=== Data ===

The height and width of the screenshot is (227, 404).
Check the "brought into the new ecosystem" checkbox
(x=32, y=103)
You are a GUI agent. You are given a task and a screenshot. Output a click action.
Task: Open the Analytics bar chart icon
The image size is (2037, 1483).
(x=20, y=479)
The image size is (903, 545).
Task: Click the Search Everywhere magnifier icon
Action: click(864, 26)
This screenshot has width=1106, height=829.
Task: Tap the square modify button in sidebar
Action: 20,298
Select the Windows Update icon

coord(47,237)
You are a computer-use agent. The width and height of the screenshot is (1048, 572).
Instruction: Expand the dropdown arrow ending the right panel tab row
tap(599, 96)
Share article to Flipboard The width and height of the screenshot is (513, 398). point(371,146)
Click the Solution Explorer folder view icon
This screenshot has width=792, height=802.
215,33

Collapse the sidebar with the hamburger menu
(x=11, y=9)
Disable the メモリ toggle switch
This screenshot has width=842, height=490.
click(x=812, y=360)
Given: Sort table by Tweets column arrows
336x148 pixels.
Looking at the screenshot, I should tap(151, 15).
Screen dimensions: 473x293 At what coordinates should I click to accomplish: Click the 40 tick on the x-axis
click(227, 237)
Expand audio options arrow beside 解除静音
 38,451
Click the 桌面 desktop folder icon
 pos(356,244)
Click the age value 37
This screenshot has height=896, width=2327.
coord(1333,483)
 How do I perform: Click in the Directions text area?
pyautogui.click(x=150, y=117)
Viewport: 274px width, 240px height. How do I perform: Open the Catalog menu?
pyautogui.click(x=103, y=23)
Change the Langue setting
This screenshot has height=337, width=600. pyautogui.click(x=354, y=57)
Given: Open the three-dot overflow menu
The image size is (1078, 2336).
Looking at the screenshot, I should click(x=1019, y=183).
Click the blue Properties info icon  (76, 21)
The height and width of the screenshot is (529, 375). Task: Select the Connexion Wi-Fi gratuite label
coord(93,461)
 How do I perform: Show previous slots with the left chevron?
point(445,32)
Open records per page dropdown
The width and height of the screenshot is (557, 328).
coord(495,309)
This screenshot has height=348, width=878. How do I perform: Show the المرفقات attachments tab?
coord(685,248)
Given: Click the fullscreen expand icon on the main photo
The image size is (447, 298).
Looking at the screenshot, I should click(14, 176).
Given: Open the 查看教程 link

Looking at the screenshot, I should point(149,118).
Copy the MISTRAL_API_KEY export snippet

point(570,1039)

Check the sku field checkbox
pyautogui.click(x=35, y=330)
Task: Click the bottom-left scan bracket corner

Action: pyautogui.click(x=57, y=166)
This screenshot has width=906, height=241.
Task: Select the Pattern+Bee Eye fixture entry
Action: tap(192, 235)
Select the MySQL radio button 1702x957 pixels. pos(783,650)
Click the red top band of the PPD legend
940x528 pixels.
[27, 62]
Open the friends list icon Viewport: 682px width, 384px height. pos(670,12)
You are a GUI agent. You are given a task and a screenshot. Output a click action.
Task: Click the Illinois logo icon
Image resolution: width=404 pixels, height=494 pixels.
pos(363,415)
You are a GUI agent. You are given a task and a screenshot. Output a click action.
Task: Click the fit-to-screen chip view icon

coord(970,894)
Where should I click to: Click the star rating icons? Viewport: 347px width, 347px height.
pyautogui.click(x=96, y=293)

===

### Exercise prompt
Please copy out the material above, substituting "menu button" for "hamburger menu" and leaving everything else unchanged.

### Answer to this exercise
The height and width of the screenshot is (227, 404).
Check the "brought into the new ecosystem" checkbox
(x=32, y=103)
You are a GUI agent. You are given a task and a screenshot. Output a click action.
Task: Open the Analytics bar chart icon
The image size is (2037, 1483).
(x=20, y=479)
The image size is (903, 545).
Task: Click the Search Everywhere magnifier icon
Action: click(864, 26)
This screenshot has width=1106, height=829.
Task: Tap the square modify button in sidebar
Action: 20,298
Select the Windows Update icon

coord(47,237)
You are a computer-use agent. The width and height of the screenshot is (1048, 572).
Instruction: Expand the dropdown arrow ending the right panel tab row
tap(599, 96)
Share article to Flipboard The width and height of the screenshot is (513, 398). point(371,146)
Click the Solution Explorer folder view icon
This screenshot has width=792, height=802.
215,33

Collapse the sidebar with the menu button
(x=11, y=9)
Disable the メモリ toggle switch
This screenshot has width=842, height=490.
click(x=812, y=360)
Given: Sort table by Tweets column arrows
336x148 pixels.
Looking at the screenshot, I should tap(151, 15).
Screen dimensions: 473x293 At what coordinates should I click to accomplish: Click the 40 tick on the x-axis
click(227, 237)
Expand audio options arrow beside 解除静音
 38,451
Click the 桌面 desktop folder icon
 pos(356,244)
Click the age value 37
This screenshot has height=896, width=2327.
coord(1333,483)
 How do I perform: Click in the Directions text area?
pyautogui.click(x=150, y=117)
Viewport: 274px width, 240px height. How do I perform: Open the Catalog menu?
pyautogui.click(x=103, y=23)
Change the Langue setting
This screenshot has height=337, width=600. pyautogui.click(x=354, y=57)
Given: Open the three-dot overflow menu
The image size is (1078, 2336).
Looking at the screenshot, I should click(x=1019, y=183).
Click the blue Properties info icon  (76, 21)
The height and width of the screenshot is (529, 375). Task: Select the Connexion Wi-Fi gratuite label
coord(93,461)
 How do I perform: Show previous slots with the left chevron?
point(445,32)
Open records per page dropdown
The width and height of the screenshot is (557, 328).
coord(495,309)
This screenshot has height=348, width=878. How do I perform: Show the المرفقات attachments tab?
coord(685,248)
Given: Click the fullscreen expand icon on the main photo
The image size is (447, 298).
Looking at the screenshot, I should click(14, 176).
Given: Open the 查看教程 link

Looking at the screenshot, I should point(149,118).
Copy the MISTRAL_API_KEY export snippet

point(570,1039)

Check the sku field checkbox
pyautogui.click(x=35, y=330)
Task: Click the bottom-left scan bracket corner

Action: pyautogui.click(x=57, y=166)
This screenshot has width=906, height=241.
Task: Select the Pattern+Bee Eye fixture entry
Action: tap(192, 235)
Select the MySQL radio button 1702x957 pixels. pos(783,650)
Click the red top band of the PPD legend
940x528 pixels.
[27, 62]
Open the friends list icon Viewport: 682px width, 384px height. pos(670,12)
You are a GUI agent. You are given a task and a screenshot. Output a click action.
Task: Click the Illinois logo icon
Image resolution: width=404 pixels, height=494 pixels.
pos(363,415)
You are a GUI agent. You are given a task and a screenshot. Output a click action.
Task: Click the fit-to-screen chip view icon

coord(970,894)
Where should I click to: Click the star rating icons? Viewport: 347px width, 347px height.
pyautogui.click(x=96, y=293)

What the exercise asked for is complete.